In combating the dual crises of ecological collapse and catastrophic global heating agroforestry may present a promising and so far under-utilised tool. In the context of the Chew Valley agroforestry is of particular interest and may offer a “win-win”. The win of increased biodiversity, longterm carbon sequestration and continued or even increased food production.
Although agroforestry is not a well known or widely discussed in the UK it is beginning to receive increased attention in the media and more practical implementation by farmers across the country. Although agroforestry was only properly established as a science in the 1970s, the practice itself is thousands of years old and occurs all over the world in many different forms. From tropical homegardens, to tea and coffee plantations with overstory trees, to the Montados of Portugal utilising cork oak savanahs with grazing pigs, to the walnut and cereal alley-cropping practices in France and Short-Rotation Coppice systems in Germany, agroforestry is a wide-spread and established group of practices, although with yet a much greater potential for expansion.
Agriculture is a leading driver of habitat loss and greenhouse gas emissions globally. All types of agriculture covers approximately 70% of the land in England and historically the sector has been a major factor in land use change, including the conversion of natural forests to either pasture or arable use. Part of the barrier to wider implementation of agroforestry in the UK is the mindset that trees and agriculture are not friends and should not take place on the same piece of land. The government institutions and funding schemes reinforce this mindset and as such woodland remains the domain of foresters and agriculture that of farmers. But trees and agriculture may not be the mutually exclusive competitors they are often considered.
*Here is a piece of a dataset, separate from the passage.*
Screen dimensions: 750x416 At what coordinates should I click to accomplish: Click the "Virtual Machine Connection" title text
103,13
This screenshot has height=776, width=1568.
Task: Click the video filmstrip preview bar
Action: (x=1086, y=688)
Trees on farms, when effectively designed and managed can provide a dirth of environmental, economic and social benefits including: Improved biodiversity and habitat, wildlife coridors joining up otherwise individual parcels of land, reduced soil erosion, increased food security, carbon sequestration, increased nutrient cyling, flood mitigation, increased animal welfare, greater on farm productiveity, income and resilience, as well as cultural, social and ecosystem service factors (e.g. oxygen to breath, water and air filtraion, wood-fuel and building materials).
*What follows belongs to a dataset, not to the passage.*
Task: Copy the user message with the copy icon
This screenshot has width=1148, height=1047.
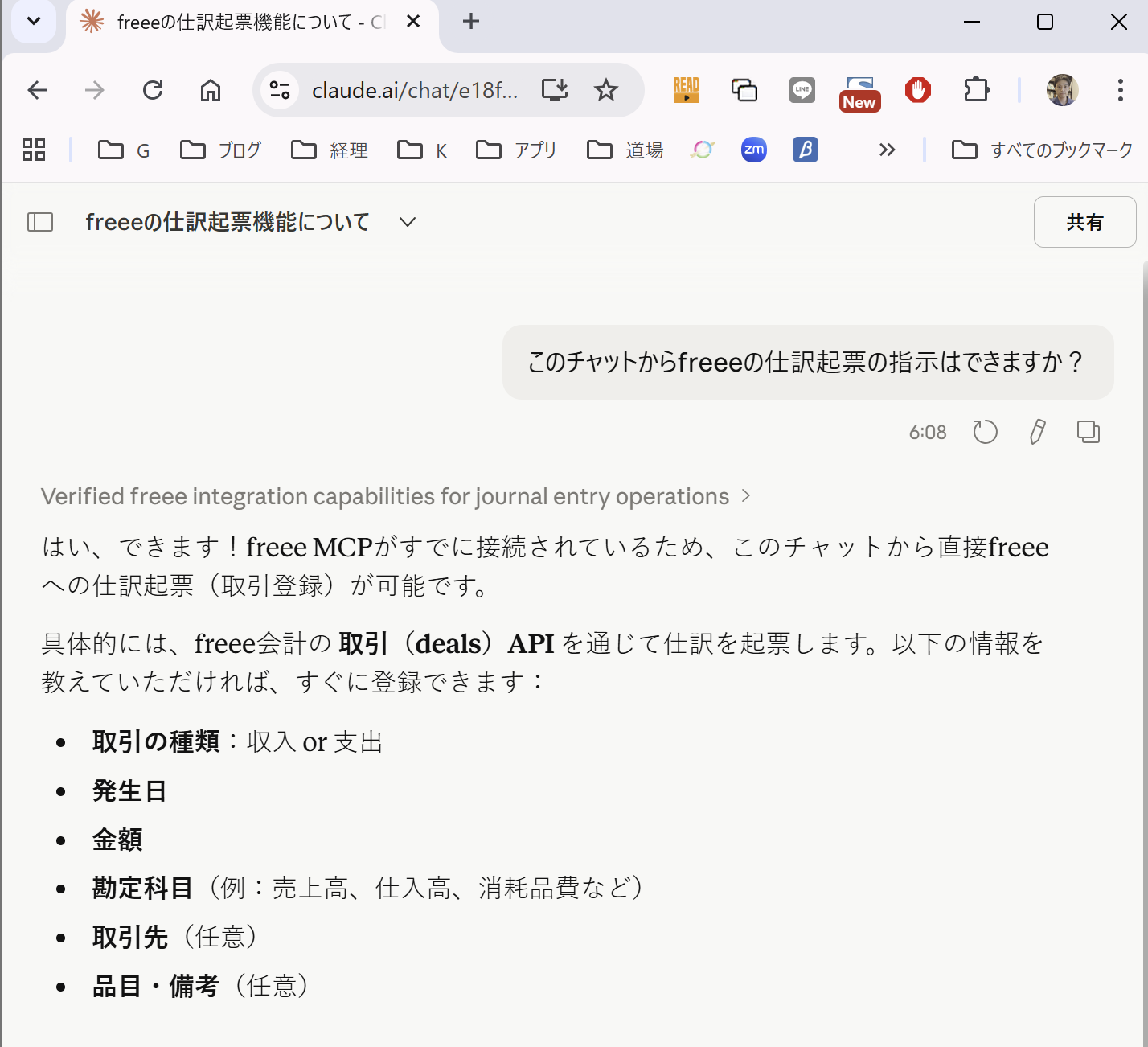Action: 1088,433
Common forms of temperate agroforestry practices that are appropriate for the British climate and farming context included; a) alley-cropping, the planting of rows of trees (food producing trees or trees for timber) and cultivating annual crops in the ‘alley-ways’ between the tree rows, b) silvopastoral practices, where livestock are grazed underneath a tree canopy c) hedgerows, ripparian buffers and shelter strips, where trees are utilised to offer an on-farm function such as boundary deliniation, wind aliviation, filtration of overland flow, micro-climate creation or woodfuel etc.
Agroforestry offers an opportunity to greatly increase tree cover by planting trees on agricultural land, without taking the land out of production and so provies an alternative/complimentary solution to our ‘oportunity woodland’ methodology, in answering the question of ‘where are the trees going to go?”.
As trees could be planted on arable and pasture land, agroforestry offers an integrated system with a wide range of benefits. If it was embraced by UK farmers what does this do to our Chew Valley woodland opportunity map? The entire map, minus human-habitaion and and infrastructure becomes an opportunity for increasing tree cover and as such for:
- Increasing biodiversity, habitat and ecological resilience
- Mitigating and adapting to to climate change, by sequestering carbon in above ground tree biomass and the below ground soil carbon pool and the possibility to provide low input, perennial food crops
- Diversifying farmer incomes while reducing soil erosion, increasing yield and mitigating flood risk
The accompanying maps contain a Woodland Statistics box for each parish that includes an estimate of the area of existing and potential woodland and the areas of arable and grassland in the parish.